Despite its advantages, Albania’s agroforestry has challenges, including shifting land use patterns, rural-to-urban population migration, and farmers' insufficient comprehension of agroforestry’s potential benefits. However, a recent FAO research [49] on Albanian smallholders represents a significant advancement in evidence-based decision-making that will benefit about 300,000 small farms and rural Albanian landscape. The Albanian government and other donor initiatives have collaborated to enhance access to finance for the entire agriculture sector, including small and family farms, alongside the broader economic and social development of rural areas [49]. In addition, the Albanian Local Capacity Development Foundation has collaborated extensively with agroforestry actors for many years [50].

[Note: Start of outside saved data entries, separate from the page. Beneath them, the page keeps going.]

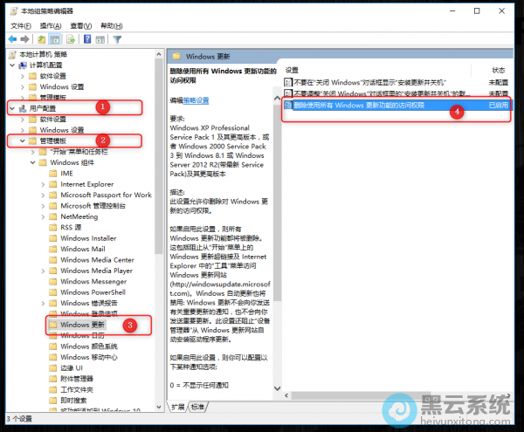Click the Filter funnel toolbar icon
The width and height of the screenshot is (524, 432).
[117, 39]
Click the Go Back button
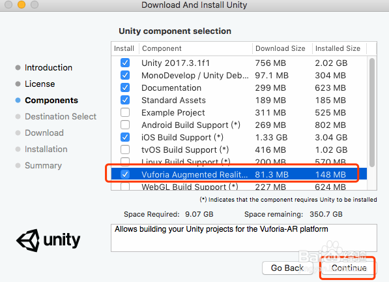The width and height of the screenshot is (389, 282). pyautogui.click(x=287, y=268)
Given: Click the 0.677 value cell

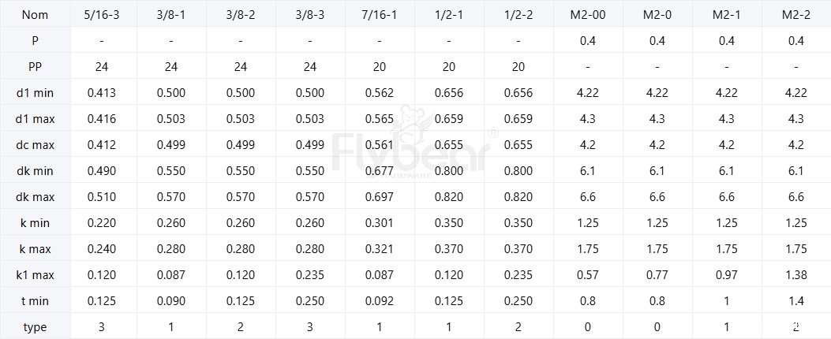Looking at the screenshot, I should 380,171.
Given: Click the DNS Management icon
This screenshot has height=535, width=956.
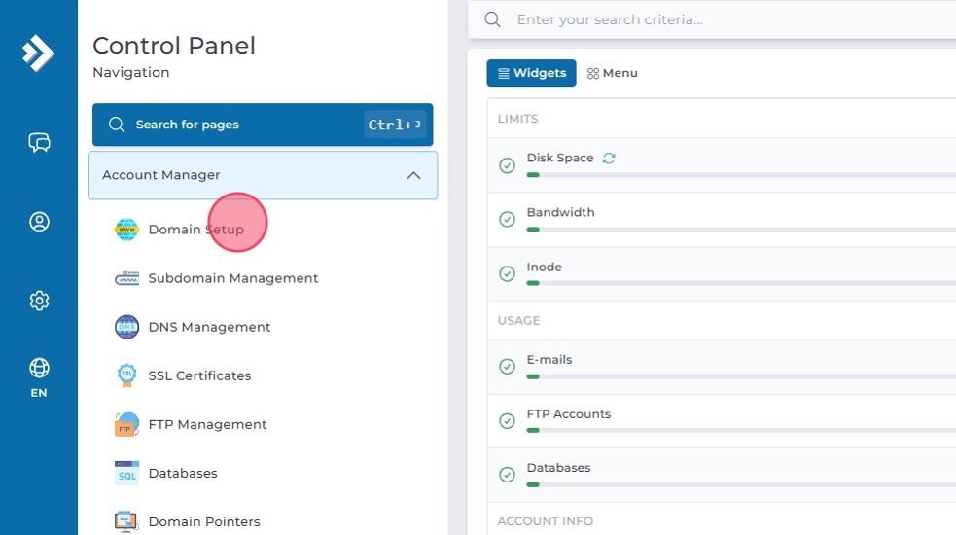Looking at the screenshot, I should tap(126, 327).
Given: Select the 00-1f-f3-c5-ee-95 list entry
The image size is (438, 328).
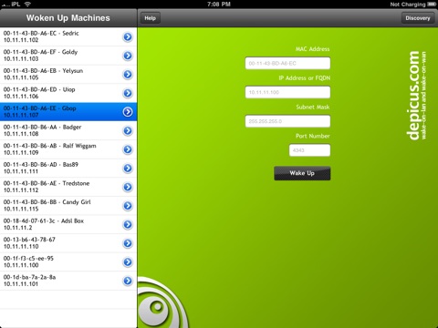Looking at the screenshot, I should pos(68,261).
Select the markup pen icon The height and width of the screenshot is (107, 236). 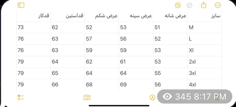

Country profile: Bosnia and Herzegovina (BiH)

Forests are one of the Bosnia and Herzegovina’s primary natural resources, representing one of the Europe's most diverse and expansive regions relative to the country’s total area. According to the most recent official National Forest Inventory (NFI), forests and forest land in BiH account for 3,2 million hectares, or almost 63% of the total land area [51]. Thus, wood and related waste produced by the wood industry represent the primary source of biomass for energy production [52]. Apart from the biomass generated by the wood sector, agricultural waste also constitutes a substantial energy potential in BiH [53].

According to Cvjetković [23], agroforestry systems exist in BiH, primarily in rural regions, and have a traditional nature. Many rural inhabitants already participate in various forms of agroforestry, including the silvopastoral system, which involves raising trees and livestock on the same land. Furthermore, the sub-Mediterranean hilly-mountainous terrain around the Dinaric Alps allows for blending agrosilvopastoral and silvopastoral systems [54]. In addition, the south and south–west of BiH are largely covered with karst terrain [31]. Despite their exceptional biodiversity, they present major obstacles to agriculture. To encourage both ecological restoration and economic growth, academics have suggested using agroforestry systems as one of the environmental restoration strategies in karst desertification zones [55].

On the other hand, considering that modern agroforestry in BiH is still in its infancy, Cvjetković [23] suggested examples of agroforestry systems that could be implemented in the Republic of Srpska. One of the initial examples is the combination of fruit trees and forest woody species, following a model from France. Additionally, a modern approach to establishing and cultivating woody species allows for planting fast-growing species like poplars in lowland areas where cereal production is the primary goal, without compromising food production. However, BiH does not have an Agroforestry Association.

Country profile: Montenegro

Montenegro’s forests are an important source of natural resources. According to the FRA, Montenegro’s land area has a high coverage, with forest at 59.9% and forestland at 9.9%, covering 69.8% of the land area of 1 381,200 ha. Montenegro thus ranks among Europe’s three most wooded countries [56].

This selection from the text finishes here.